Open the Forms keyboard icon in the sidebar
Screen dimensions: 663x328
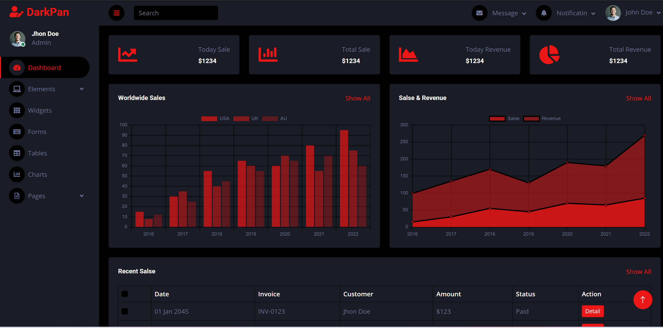[x=17, y=132]
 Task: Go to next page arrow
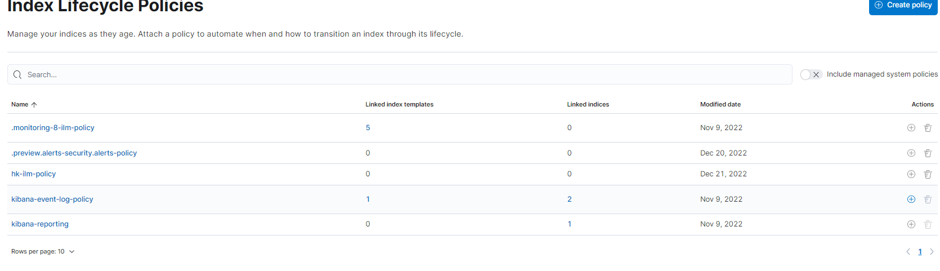point(932,252)
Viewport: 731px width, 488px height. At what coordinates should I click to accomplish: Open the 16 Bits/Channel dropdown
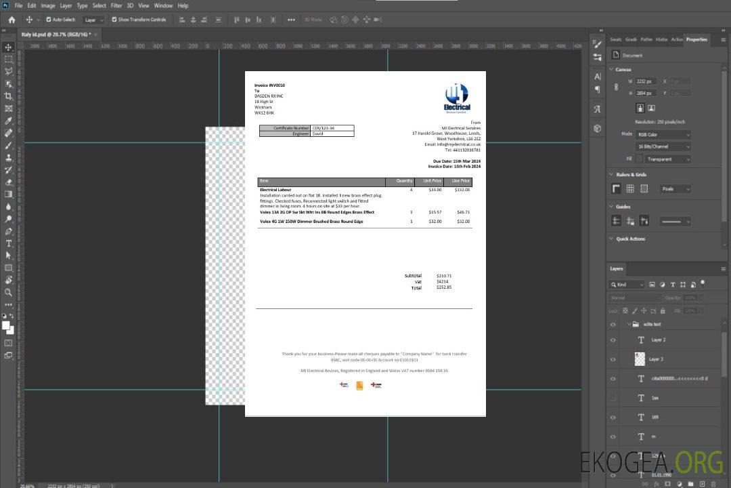(663, 146)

**What is expected**
Output all the records, word for word, with no pictures in the copy.

**Completed task**
Open the Forms keyboard icon in the sidebar
Screen dimensions: 663x328
[x=17, y=132]
 Task: Go to next page arrow
point(932,252)
Viewport: 731px width, 488px height. At what coordinates should I click to accomplish: Open the 16 Bits/Channel dropdown
(663, 146)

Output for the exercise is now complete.